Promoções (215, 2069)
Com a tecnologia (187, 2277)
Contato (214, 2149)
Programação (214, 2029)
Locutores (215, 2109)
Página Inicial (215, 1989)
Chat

++++++++

Return all data verbatim.

Output for this task:
Promoções (215, 2069)
Com a tecnologia (187, 2277)
Contato (214, 2149)
Programação (214, 2029)
Locutores (215, 2109)
Página Inicial (215, 1989)
Chat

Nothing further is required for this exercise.